EXERCISE — Retype every entry exactly, down to the last character.

MATERIAL PROVIDED —
>>

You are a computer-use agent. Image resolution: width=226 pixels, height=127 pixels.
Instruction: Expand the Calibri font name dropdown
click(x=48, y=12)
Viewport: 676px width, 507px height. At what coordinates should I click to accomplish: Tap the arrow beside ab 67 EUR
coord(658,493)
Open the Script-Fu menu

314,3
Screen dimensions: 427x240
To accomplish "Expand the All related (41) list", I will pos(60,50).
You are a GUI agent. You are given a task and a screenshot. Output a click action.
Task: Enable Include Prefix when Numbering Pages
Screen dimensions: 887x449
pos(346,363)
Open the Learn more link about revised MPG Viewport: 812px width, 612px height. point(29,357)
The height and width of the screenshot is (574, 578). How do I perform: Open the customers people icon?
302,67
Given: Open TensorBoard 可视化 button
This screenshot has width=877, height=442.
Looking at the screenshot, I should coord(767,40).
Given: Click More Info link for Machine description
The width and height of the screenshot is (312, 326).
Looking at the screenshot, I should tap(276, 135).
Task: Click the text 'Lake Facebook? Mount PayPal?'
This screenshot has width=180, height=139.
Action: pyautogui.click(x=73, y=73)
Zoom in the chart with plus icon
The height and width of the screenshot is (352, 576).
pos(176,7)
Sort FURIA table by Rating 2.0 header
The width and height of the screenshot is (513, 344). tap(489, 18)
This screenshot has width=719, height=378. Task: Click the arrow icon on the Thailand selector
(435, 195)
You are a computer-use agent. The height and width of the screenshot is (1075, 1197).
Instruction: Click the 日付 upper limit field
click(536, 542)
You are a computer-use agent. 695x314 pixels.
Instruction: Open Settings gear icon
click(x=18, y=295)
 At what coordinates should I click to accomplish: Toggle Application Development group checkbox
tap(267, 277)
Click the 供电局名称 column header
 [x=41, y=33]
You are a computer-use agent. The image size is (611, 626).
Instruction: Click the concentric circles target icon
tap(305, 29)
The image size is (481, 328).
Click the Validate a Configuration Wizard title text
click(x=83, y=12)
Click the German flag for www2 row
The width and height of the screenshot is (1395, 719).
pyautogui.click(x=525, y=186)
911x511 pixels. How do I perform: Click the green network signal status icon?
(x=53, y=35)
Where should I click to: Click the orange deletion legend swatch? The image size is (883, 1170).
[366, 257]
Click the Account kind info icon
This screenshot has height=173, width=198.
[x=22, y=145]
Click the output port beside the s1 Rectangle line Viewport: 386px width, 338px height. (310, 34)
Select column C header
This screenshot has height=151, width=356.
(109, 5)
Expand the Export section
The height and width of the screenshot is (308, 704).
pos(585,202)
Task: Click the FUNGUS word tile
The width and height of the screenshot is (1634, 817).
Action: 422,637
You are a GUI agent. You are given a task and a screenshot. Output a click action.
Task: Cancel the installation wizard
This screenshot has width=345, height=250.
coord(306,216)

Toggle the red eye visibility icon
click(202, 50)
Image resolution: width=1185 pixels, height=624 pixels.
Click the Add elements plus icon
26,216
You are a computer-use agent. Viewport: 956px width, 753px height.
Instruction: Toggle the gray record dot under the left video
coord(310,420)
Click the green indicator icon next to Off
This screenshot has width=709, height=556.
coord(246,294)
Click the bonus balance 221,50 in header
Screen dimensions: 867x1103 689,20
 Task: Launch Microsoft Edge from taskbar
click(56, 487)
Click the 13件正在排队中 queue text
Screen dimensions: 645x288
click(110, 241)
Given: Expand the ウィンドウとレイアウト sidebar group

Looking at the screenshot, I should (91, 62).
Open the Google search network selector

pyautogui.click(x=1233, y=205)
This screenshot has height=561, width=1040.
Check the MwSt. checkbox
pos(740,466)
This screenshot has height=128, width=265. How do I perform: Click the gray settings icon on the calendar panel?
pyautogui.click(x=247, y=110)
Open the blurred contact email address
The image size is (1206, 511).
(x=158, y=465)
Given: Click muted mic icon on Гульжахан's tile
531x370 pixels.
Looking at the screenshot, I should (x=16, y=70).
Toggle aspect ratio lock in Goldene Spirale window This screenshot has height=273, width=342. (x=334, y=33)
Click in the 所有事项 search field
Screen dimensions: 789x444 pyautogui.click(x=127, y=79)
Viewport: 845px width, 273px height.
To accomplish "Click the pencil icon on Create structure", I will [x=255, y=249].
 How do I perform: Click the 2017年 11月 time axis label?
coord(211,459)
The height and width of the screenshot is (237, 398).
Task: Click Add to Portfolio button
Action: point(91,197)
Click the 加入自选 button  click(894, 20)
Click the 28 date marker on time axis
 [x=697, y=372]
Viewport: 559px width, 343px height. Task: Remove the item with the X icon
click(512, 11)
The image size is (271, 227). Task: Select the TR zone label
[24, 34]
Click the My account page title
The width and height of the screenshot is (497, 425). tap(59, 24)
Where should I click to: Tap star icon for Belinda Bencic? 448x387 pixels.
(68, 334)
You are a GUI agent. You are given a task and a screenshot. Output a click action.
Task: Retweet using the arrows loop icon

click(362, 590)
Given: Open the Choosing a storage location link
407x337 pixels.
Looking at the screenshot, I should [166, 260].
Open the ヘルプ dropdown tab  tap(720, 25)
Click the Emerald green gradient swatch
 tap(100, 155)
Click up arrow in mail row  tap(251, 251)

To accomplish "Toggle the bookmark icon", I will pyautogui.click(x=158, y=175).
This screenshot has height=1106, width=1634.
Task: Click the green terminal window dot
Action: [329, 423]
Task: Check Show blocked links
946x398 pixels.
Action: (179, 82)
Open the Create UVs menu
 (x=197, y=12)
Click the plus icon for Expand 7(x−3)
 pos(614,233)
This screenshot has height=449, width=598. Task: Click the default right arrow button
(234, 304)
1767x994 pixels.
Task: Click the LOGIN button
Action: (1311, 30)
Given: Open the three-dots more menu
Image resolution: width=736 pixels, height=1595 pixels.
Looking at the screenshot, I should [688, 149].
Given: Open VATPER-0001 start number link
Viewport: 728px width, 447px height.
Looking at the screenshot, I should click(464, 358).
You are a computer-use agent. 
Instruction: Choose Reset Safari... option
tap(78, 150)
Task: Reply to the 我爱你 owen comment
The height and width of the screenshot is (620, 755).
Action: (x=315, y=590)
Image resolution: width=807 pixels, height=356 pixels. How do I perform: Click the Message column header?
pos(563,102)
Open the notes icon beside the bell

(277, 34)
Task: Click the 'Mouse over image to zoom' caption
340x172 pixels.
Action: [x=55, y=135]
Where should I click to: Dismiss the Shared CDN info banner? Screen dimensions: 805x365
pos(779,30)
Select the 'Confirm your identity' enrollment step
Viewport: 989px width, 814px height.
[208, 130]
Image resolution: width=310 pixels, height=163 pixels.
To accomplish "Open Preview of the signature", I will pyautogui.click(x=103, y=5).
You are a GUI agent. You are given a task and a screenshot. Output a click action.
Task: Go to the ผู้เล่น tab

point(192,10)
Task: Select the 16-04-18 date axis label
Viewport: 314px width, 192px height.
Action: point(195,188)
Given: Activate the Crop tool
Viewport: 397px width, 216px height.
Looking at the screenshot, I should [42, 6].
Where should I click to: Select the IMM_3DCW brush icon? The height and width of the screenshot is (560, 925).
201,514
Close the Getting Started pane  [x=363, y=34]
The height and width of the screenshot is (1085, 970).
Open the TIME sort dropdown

<<

SOLVED EXERCISE —
You are a computer-use agent. Image resolution: width=226 pixels, height=127 pixels.
Instruction: Expand the Calibri font name dropdown
click(x=48, y=12)
Viewport: 676px width, 507px height. At what coordinates should I click to accomplish: Tap the arrow beside ab 67 EUR
coord(658,493)
Open the Script-Fu menu

314,3
Screen dimensions: 427x240
To accomplish "Expand the All related (41) list", I will pos(60,50).
You are a GUI agent. You are given a task and a screenshot. Output a click action.
Task: Enable Include Prefix when Numbering Pages
Screen dimensions: 887x449
pos(346,363)
Open the Learn more link about revised MPG Viewport: 812px width, 612px height. point(29,357)
The height and width of the screenshot is (574, 578). How do I perform: Open the customers people icon?
302,67
Given: Open TensorBoard 可视化 button
This screenshot has width=877, height=442.
Looking at the screenshot, I should coord(767,40).
Given: Click More Info link for Machine description
The width and height of the screenshot is (312, 326).
Looking at the screenshot, I should tap(276, 135).
Task: Click the text 'Lake Facebook? Mount PayPal?'
This screenshot has width=180, height=139.
Action: pyautogui.click(x=73, y=73)
Zoom in the chart with plus icon
The height and width of the screenshot is (352, 576).
pos(176,7)
Sort FURIA table by Rating 2.0 header
The width and height of the screenshot is (513, 344). tap(489, 18)
This screenshot has width=719, height=378. Task: Click the arrow icon on the Thailand selector
(435, 195)
You are a computer-use agent. The height and width of the screenshot is (1075, 1197).
Instruction: Click the 日付 upper limit field
click(536, 542)
You are a computer-use agent. 695x314 pixels.
Instruction: Open Settings gear icon
click(x=18, y=295)
 At what coordinates should I click to accomplish: Toggle Application Development group checkbox
tap(267, 277)
Click the 供电局名称 column header
 [x=41, y=33]
You are a computer-use agent. The image size is (611, 626).
Instruction: Click the concentric circles target icon
tap(305, 29)
The image size is (481, 328).
Click the Validate a Configuration Wizard title text
click(x=83, y=12)
Click the German flag for www2 row
The width and height of the screenshot is (1395, 719).
pyautogui.click(x=525, y=186)
911x511 pixels. How do I perform: Click the green network signal status icon?
(x=53, y=35)
Where should I click to: Click the orange deletion legend swatch? The image size is (883, 1170).
[366, 257]
Click the Account kind info icon
This screenshot has height=173, width=198.
[x=22, y=145]
Click the output port beside the s1 Rectangle line Viewport: 386px width, 338px height. (310, 34)
Select column C header
This screenshot has height=151, width=356.
(109, 5)
Expand the Export section
The height and width of the screenshot is (308, 704).
pos(585,202)
Task: Click the FUNGUS word tile
The width and height of the screenshot is (1634, 817).
Action: 422,637
You are a GUI agent. You are given a task and a screenshot. Output a click action.
Task: Cancel the installation wizard
This screenshot has width=345, height=250.
coord(306,216)

Toggle the red eye visibility icon
click(202, 50)
Image resolution: width=1185 pixels, height=624 pixels.
Click the Add elements plus icon
26,216
You are a computer-use agent. Viewport: 956px width, 753px height.
Instruction: Toggle the gray record dot under the left video
coord(310,420)
Click the green indicator icon next to Off
This screenshot has width=709, height=556.
coord(246,294)
Click the bonus balance 221,50 in header
Screen dimensions: 867x1103 689,20
 Task: Launch Microsoft Edge from taskbar
click(56, 487)
Click the 13件正在排队中 queue text
Screen dimensions: 645x288
click(110, 241)
Given: Expand the ウィンドウとレイアウト sidebar group

Looking at the screenshot, I should (91, 62).
Open the Google search network selector

pyautogui.click(x=1233, y=205)
This screenshot has height=561, width=1040.
Check the MwSt. checkbox
pos(740,466)
This screenshot has height=128, width=265. How do I perform: Click the gray settings icon on the calendar panel?
pyautogui.click(x=247, y=110)
Open the blurred contact email address
The image size is (1206, 511).
(x=158, y=465)
Given: Click muted mic icon on Гульжахан's tile
531x370 pixels.
Looking at the screenshot, I should (x=16, y=70).
Toggle aspect ratio lock in Goldene Spirale window This screenshot has height=273, width=342. (x=334, y=33)
Click in the 所有事项 search field
Screen dimensions: 789x444 pyautogui.click(x=127, y=79)
Viewport: 845px width, 273px height.
To accomplish "Click the pencil icon on Create structure", I will [x=255, y=249].
 How do I perform: Click the 2017年 11月 time axis label?
coord(211,459)
The height and width of the screenshot is (237, 398).
Task: Click Add to Portfolio button
Action: point(91,197)
Click the 加入自选 button  click(894, 20)
Click the 28 date marker on time axis
 [x=697, y=372]
Viewport: 559px width, 343px height. Task: Remove the item with the X icon
click(512, 11)
The image size is (271, 227). Task: Select the TR zone label
[24, 34]
Click the My account page title
The width and height of the screenshot is (497, 425). tap(59, 24)
Where should I click to: Tap star icon for Belinda Bencic? 448x387 pixels.
(68, 334)
You are a GUI agent. You are given a task and a screenshot. Output a click action.
Task: Retweet using the arrows loop icon

click(362, 590)
Given: Open the Choosing a storage location link
407x337 pixels.
Looking at the screenshot, I should [166, 260].
Open the ヘルプ dropdown tab  tap(720, 25)
Click the Emerald green gradient swatch
 tap(100, 155)
Click up arrow in mail row  tap(251, 251)

To accomplish "Toggle the bookmark icon", I will pyautogui.click(x=158, y=175).
This screenshot has height=1106, width=1634.
Task: Click the green terminal window dot
Action: [329, 423]
Task: Check Show blocked links
946x398 pixels.
Action: (179, 82)
Open the Create UVs menu
 (x=197, y=12)
Click the plus icon for Expand 7(x−3)
 pos(614,233)
This screenshot has height=449, width=598. Task: Click the default right arrow button
(234, 304)
1767x994 pixels.
Task: Click the LOGIN button
Action: (1311, 30)
Given: Open the three-dots more menu
Image resolution: width=736 pixels, height=1595 pixels.
Looking at the screenshot, I should [688, 149].
Given: Open VATPER-0001 start number link
Viewport: 728px width, 447px height.
Looking at the screenshot, I should click(464, 358).
You are a computer-use agent. 
Instruction: Choose Reset Safari... option
tap(78, 150)
Task: Reply to the 我爱你 owen comment
The height and width of the screenshot is (620, 755).
Action: (x=315, y=590)
Image resolution: width=807 pixels, height=356 pixels. How do I perform: Click the Message column header?
pos(563,102)
Open the notes icon beside the bell

(277, 34)
Task: Click the 'Mouse over image to zoom' caption
340x172 pixels.
Action: [x=55, y=135]
Where should I click to: Dismiss the Shared CDN info banner? Screen dimensions: 805x365
pos(779,30)
Select the 'Confirm your identity' enrollment step
Viewport: 989px width, 814px height.
[208, 130]
Image resolution: width=310 pixels, height=163 pixels.
To accomplish "Open Preview of the signature", I will pyautogui.click(x=103, y=5).
You are a GUI agent. You are given a task and a screenshot. Output a click action.
Task: Go to the ผู้เล่น tab

point(192,10)
Task: Select the 16-04-18 date axis label
Viewport: 314px width, 192px height.
Action: point(195,188)
Given: Activate the Crop tool
Viewport: 397px width, 216px height.
Looking at the screenshot, I should [42, 6].
Where should I click to: Select the IMM_3DCW brush icon? The height and width of the screenshot is (560, 925).
201,514
Close the Getting Started pane  [x=363, y=34]
The height and width of the screenshot is (1085, 970).
Open the TIME sort dropdown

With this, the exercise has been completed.